Malestar y pases de factura en el Gobierno tras el fracaso de la ley de Tierras en el Senado
El retiro obligado del capítulo de reforma de la ley de Tierras que impulsaba Javier Milei desencadenó una andanada de pases de factura cruzados dentro del Gobierno. La postura oficial fue apuntar todos los cañones contra Victoria Villarruel. Sin embargo, por debajo corrían los cuestionamientos entre los propios campamentos libertarios.
“Son negociaciones, puede pasar”, dijeron cerca del Presidente. No obstante, la jefa de los libertarios en el Senado, Patricia Bullrich, no salió indemne. Tampoco el autor del proyecto, Federico Sturzenegger. Ni los principales asesores de Karina Milei, la dupla de los Menem.
Desde el entorno de los Menem culparon a Bullrich por “venderle” a la cúpula que estaban los votos. No solo en la mesa política dos días antes de la sesión, sino desde la semana previa. “Aparentemente no sabe porotear”, dijo, picante, un funcionario de LLA.
Por otro lado, las Fuerzas del Cielo enfocaron la mira en los operadores riojanos de Karina Milei, que tuvieron intervención en las negociaciones con los gobernadores.
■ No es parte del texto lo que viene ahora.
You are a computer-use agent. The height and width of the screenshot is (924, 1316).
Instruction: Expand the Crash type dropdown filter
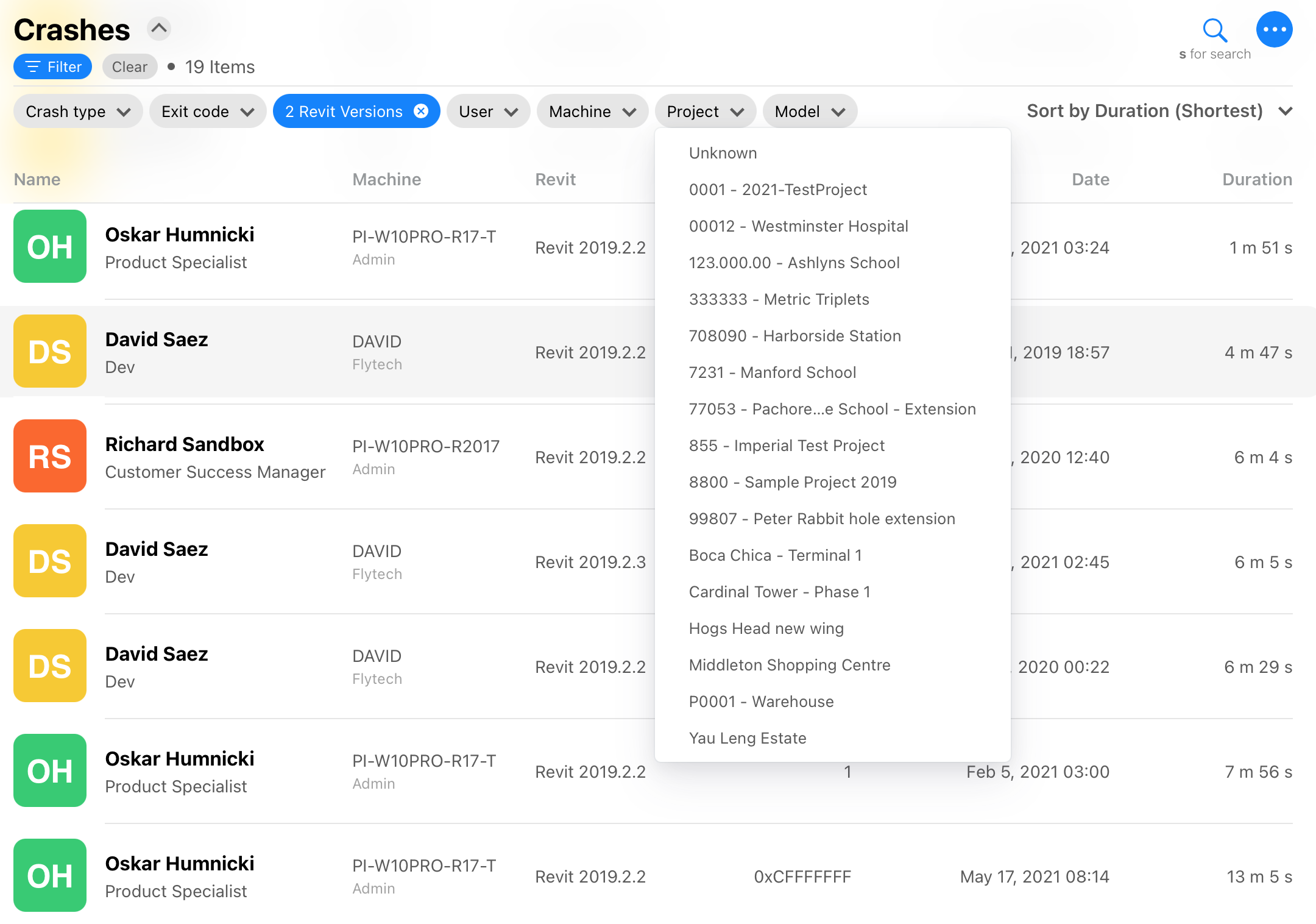pyautogui.click(x=77, y=111)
Desde ese sector cuestionaron la estrategia electoral de la secretaria general, que no definió aún acuerdos concretos con los mandatarios provinciales de cara a 2027.
Asimismo, cerca de Karina Milei hay un fuerte malestar con Sturzenegger, que viene de largo. “Mandan proyectos demasiado grandes y ambiciosos”, se quejaron en el bloque libertario.
Un senador libertario bajo la lupa opositora
A los malestares internos se sumó otro problema. La oposición kirchnerista presentó una impugnación contra el senador Joaquín Benegas Lynch, muy cercano al Presidente, luego de trascender que forma parte de una empresa dedicada a la venta de tierras a extranjeros. “Nosotros también tenemos que ser más prolijos”, espetó un funcionario mileísta.
El horizonte: la ley de Propiedad Privada sigue viva
Pese a los múltiples malestares, no se esperan represalias ni mea culpas en público. En Balcarce 50 cerca de Karina Milei se mostraban optimistas de cara a la sesión del día siguiente. “La ley que importa es la de Propiedad Privada y se va a tratar. Siempre en las leyes hay que negociar”, dijeron.
Por lo tanto, el Gobierno buscará redireccionar la agenda hacia reformas estructurales más acotadas, como la modificación de la Carta Orgánica del Banco Central, mientras intenta recomponer vínculos con los aliados provinciales de cara a la batalla electoral de 2027.